Chimimanda Ngozi Adichie. Photo by Beowulf Sheehan.

Critically acclaimed author Chimimanda Ngozi Adichie will participate in a forum on the relationship between literature and human rights on Tuesday, February 26 at 5:30 p.m. in the Nelson Mandela Auditorium at the FedEx Global Education Center at the University of North Carolina at Chapel Hill.

Adichie has been described by the Times Literary Supplement as the most prominent of young authors “succeeding in attracting a new generation of readers to African literature.”

Her work includes poetry, short fiction and novels that have earned numerous awards. Her first novel, “Purple Hibiscus,” won the Commonwealth Writer’s Prize and the Hurston/Wright Legacy Award. It was also long-listed for the Booker Prize. Her second book, “Half of a Yellow Sun,” which re-creates a seminal moment in modern African history-Biafra’s impassioned secessionist struggle to establish an independent republic in Nigeria and the chilling violence that followed-was awarded the Orange Prize.

Born in Nigeria, Adichie graduated summa cum laude from Eastern Connecticut State, and received a master’s degree in creative writing from Johns Hopkins University and a master’s degree in African studies from Yale. Her Nigerian background sets the stage for her work, which explores the pressures of history and society on ethics and human identity. She has noted her writing honors “the collective memory of an entire nation.”

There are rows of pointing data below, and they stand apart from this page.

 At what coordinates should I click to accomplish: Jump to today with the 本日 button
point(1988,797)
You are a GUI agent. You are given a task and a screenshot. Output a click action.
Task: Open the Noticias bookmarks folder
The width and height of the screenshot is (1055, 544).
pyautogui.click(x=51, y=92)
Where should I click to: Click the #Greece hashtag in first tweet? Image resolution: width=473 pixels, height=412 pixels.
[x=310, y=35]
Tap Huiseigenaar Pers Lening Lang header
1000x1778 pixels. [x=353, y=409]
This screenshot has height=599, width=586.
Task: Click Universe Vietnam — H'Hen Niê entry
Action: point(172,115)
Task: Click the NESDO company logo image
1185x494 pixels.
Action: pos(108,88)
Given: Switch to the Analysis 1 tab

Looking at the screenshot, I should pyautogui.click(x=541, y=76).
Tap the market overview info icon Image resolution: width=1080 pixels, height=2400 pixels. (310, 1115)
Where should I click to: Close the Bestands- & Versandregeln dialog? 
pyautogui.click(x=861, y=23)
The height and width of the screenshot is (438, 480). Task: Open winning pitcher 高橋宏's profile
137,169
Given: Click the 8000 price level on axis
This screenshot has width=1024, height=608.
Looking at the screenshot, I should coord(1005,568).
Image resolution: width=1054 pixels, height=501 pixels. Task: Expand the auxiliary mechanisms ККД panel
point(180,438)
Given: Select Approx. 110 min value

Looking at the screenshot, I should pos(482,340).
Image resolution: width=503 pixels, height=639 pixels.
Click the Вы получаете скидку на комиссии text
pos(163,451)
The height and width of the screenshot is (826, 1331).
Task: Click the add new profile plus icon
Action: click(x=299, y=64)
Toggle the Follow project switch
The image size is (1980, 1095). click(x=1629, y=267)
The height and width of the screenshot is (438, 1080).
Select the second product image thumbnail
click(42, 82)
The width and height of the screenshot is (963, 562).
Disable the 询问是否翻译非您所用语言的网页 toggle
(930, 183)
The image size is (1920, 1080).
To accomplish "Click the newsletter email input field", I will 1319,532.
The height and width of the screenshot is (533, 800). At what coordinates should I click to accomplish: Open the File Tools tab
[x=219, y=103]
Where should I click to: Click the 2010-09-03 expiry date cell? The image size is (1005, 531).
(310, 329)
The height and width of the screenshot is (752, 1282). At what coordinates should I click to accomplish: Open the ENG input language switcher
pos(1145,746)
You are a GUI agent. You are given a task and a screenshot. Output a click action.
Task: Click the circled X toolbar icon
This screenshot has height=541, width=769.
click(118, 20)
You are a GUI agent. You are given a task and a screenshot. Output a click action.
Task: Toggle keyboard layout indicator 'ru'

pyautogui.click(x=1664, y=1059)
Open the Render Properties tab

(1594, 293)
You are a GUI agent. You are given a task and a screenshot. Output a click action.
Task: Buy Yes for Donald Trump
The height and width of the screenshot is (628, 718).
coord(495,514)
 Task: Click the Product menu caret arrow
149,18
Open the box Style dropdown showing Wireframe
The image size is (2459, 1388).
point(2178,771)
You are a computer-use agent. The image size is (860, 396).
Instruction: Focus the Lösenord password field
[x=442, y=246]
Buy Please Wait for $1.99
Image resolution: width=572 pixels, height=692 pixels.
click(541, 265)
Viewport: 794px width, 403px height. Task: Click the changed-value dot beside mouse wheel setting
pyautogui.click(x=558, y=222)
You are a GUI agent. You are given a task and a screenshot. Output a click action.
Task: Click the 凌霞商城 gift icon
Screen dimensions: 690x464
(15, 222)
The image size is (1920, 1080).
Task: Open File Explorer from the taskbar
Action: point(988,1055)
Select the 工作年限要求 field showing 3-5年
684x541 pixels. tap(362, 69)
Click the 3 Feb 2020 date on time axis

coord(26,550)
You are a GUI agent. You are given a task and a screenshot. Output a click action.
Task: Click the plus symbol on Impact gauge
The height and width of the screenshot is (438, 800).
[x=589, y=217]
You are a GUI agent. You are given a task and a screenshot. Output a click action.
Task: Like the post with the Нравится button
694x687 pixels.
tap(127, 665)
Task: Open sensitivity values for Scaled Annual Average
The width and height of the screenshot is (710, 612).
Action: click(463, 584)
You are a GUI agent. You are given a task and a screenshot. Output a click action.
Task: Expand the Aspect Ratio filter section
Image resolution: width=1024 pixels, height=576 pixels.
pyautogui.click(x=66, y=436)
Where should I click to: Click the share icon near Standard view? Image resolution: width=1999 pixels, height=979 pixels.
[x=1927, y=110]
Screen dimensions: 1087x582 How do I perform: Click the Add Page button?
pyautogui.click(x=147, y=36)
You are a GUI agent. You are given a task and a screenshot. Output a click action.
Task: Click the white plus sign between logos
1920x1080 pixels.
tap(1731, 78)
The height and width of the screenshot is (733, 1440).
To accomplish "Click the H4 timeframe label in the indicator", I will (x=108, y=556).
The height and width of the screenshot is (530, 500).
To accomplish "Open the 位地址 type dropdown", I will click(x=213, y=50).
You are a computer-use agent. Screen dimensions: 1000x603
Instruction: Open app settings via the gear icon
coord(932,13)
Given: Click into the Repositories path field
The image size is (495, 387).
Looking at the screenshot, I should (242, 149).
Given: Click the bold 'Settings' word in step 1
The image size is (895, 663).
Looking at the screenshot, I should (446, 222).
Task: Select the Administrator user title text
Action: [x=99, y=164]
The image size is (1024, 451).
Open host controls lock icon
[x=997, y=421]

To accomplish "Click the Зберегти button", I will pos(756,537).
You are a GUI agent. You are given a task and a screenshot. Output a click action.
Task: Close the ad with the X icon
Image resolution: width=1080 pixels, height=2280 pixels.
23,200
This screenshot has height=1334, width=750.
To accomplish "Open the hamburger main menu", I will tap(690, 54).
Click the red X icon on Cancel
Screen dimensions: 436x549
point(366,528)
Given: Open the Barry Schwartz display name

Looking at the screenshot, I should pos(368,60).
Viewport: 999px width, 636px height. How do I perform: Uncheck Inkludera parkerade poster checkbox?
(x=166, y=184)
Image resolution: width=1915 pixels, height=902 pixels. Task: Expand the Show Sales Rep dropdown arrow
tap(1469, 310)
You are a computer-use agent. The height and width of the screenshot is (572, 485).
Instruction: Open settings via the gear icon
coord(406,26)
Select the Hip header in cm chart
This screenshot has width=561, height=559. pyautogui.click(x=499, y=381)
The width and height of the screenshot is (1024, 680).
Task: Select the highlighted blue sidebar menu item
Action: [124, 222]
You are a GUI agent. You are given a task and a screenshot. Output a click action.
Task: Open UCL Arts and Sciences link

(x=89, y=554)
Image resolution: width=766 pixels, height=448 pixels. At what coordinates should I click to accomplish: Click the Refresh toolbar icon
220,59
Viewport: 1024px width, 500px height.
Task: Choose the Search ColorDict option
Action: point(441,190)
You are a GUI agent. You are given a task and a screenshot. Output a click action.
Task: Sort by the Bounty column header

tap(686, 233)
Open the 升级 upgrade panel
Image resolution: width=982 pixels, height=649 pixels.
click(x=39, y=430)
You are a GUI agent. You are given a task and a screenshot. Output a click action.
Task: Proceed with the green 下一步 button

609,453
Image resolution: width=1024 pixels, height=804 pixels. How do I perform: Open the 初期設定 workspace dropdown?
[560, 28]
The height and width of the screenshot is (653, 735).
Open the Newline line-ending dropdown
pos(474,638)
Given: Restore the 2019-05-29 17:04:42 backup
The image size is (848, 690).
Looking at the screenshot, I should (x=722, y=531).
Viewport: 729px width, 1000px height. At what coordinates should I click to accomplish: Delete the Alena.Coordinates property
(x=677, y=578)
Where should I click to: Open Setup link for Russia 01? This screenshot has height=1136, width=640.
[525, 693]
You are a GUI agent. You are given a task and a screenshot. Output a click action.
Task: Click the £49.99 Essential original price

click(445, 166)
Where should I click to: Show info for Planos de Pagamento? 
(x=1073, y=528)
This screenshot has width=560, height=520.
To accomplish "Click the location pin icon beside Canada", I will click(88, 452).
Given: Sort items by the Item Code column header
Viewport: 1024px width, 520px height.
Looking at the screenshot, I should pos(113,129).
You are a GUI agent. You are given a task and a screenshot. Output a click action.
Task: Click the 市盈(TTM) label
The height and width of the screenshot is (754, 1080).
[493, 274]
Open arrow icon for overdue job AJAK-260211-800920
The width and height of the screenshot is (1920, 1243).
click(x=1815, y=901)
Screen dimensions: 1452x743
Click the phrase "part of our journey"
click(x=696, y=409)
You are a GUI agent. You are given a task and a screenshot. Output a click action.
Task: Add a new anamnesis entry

Adichie’s fiction is characterized by a courage and ambition to grapple with critical issues of race and identity, the nationalisms and ethnic ties that lead us to war, the global forces producing violence and the fight between old-age colonialism and the new world. She weaves characters of different races and classes together in the sweep of history.

The event is co-sponsored by the Curriculum in Global Studies, the Department of African and Afro-American Studies, the Department of Geography, the African Studies Center, the College of Arts and Sciences, the Global Education Fund, the Center for Global Initiatives and the Institute for the Arts and Humanities.